エネルギー計算は細かいほど良い?

「 まちがいだらけのダイエット」の 連載

 

間違いです。

 

 専門家にとっても面倒なエネルギー計算を、一般人に細かく要求しても不可能です。もし、実行できたとしても、ほとんどの人は長続きするはずがありません。また、例えば、肉100gが何kcalかも、どこの部位の肉かによって違ってきます。

 

 さらに、野菜や果物は季節によって含まれる栄養素の量が変化しますし、魚や肉も季節による差や個体差がありますから、正確なエネルギー量を細かに知ることは不可能といっても過言ではありません。

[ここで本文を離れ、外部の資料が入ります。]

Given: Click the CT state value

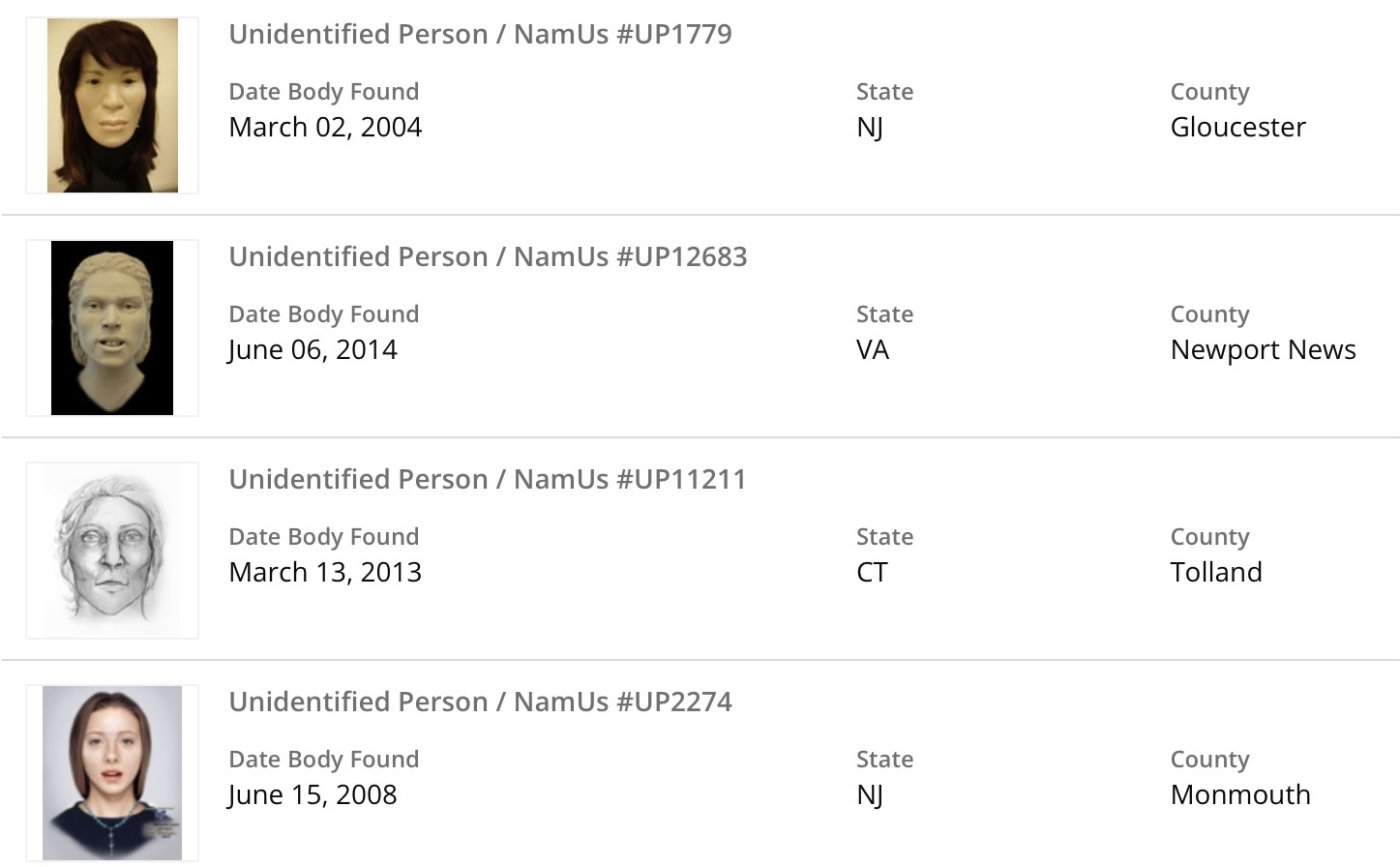Looking at the screenshot, I should [x=871, y=572].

もちろんだからといって、減量を志す人がエネルギー計算をしなくてよいということではありません。

 

 自分の茶碗で食べる御飯は一杯何kcalあるのか、よく食べたり飲んだりするものや外食の主なメニュー(例えば、ラーメン、サンドイッチ、カツカレー、ショートケーキ、ビール大瓶1本、コーラ、ジュースなど)は大体何kcalか、知っておくことは必要です。そうして、エネルギーの目安に対する感覚を正しくしておき、必要な栄養素があまり含まれておらず、エネルギーだけは高いという食品を賢く避けられるようになることが大切です。